• EXERCISE PROMPT:
Entries follow. Set all of them down as they stand.

• DATASET EXCERPTS:

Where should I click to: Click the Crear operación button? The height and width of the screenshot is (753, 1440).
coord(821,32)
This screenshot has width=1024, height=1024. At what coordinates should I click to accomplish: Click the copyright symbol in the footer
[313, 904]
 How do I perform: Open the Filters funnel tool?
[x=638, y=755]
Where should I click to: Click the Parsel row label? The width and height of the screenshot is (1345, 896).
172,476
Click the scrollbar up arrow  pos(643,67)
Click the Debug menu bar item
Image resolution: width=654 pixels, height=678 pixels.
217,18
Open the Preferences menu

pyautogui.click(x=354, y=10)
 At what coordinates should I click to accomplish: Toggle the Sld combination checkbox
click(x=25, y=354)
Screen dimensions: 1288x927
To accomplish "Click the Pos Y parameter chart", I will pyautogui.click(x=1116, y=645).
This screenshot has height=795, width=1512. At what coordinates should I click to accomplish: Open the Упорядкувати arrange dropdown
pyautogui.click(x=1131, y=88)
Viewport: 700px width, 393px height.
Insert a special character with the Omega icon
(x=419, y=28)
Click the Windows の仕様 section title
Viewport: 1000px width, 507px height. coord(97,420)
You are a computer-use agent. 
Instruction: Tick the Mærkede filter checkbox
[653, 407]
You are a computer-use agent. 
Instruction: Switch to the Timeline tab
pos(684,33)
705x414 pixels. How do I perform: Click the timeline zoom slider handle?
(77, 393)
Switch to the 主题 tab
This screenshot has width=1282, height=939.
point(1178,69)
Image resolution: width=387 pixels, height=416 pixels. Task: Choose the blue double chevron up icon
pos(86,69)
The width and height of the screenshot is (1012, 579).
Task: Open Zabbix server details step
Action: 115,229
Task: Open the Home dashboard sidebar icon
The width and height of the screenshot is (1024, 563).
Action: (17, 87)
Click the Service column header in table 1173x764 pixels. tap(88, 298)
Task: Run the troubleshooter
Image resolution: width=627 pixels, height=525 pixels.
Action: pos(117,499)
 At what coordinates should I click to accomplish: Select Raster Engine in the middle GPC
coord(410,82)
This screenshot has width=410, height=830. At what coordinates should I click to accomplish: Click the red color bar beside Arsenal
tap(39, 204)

• RESULT OF THE EXERCISE:
Where should I click to: Click the Crear operación button? The height and width of the screenshot is (753, 1440).
coord(821,32)
This screenshot has width=1024, height=1024. At what coordinates should I click to accomplish: Click the copyright symbol in the footer
[313, 904]
 How do I perform: Open the Filters funnel tool?
[x=638, y=755]
Where should I click to: Click the Parsel row label? The width and height of the screenshot is (1345, 896).
172,476
Click the scrollbar up arrow  pos(643,67)
Click the Debug menu bar item
Image resolution: width=654 pixels, height=678 pixels.
217,18
Open the Preferences menu

pyautogui.click(x=354, y=10)
 At what coordinates should I click to accomplish: Toggle the Sld combination checkbox
click(x=25, y=354)
Screen dimensions: 1288x927
To accomplish "Click the Pos Y parameter chart", I will pyautogui.click(x=1116, y=645).
This screenshot has height=795, width=1512. At what coordinates should I click to accomplish: Open the Упорядкувати arrange dropdown
pyautogui.click(x=1131, y=88)
Viewport: 700px width, 393px height.
Insert a special character with the Omega icon
(x=419, y=28)
Click the Windows の仕様 section title
Viewport: 1000px width, 507px height. coord(97,420)
You are a computer-use agent. 
Instruction: Tick the Mærkede filter checkbox
[653, 407]
You are a computer-use agent. 
Instruction: Switch to the Timeline tab
pos(684,33)
705x414 pixels. How do I perform: Click the timeline zoom slider handle?
(77, 393)
Switch to the 主题 tab
This screenshot has width=1282, height=939.
point(1178,69)
Image resolution: width=387 pixels, height=416 pixels. Task: Choose the blue double chevron up icon
pos(86,69)
The width and height of the screenshot is (1012, 579).
Task: Open Zabbix server details step
Action: 115,229
Task: Open the Home dashboard sidebar icon
The width and height of the screenshot is (1024, 563).
Action: (17, 87)
Click the Service column header in table 1173x764 pixels. tap(88, 298)
Task: Run the troubleshooter
Image resolution: width=627 pixels, height=525 pixels.
Action: pos(117,499)
 At what coordinates should I click to accomplish: Select Raster Engine in the middle GPC
coord(410,82)
This screenshot has width=410, height=830. At what coordinates should I click to accomplish: Click the red color bar beside Arsenal
tap(39, 204)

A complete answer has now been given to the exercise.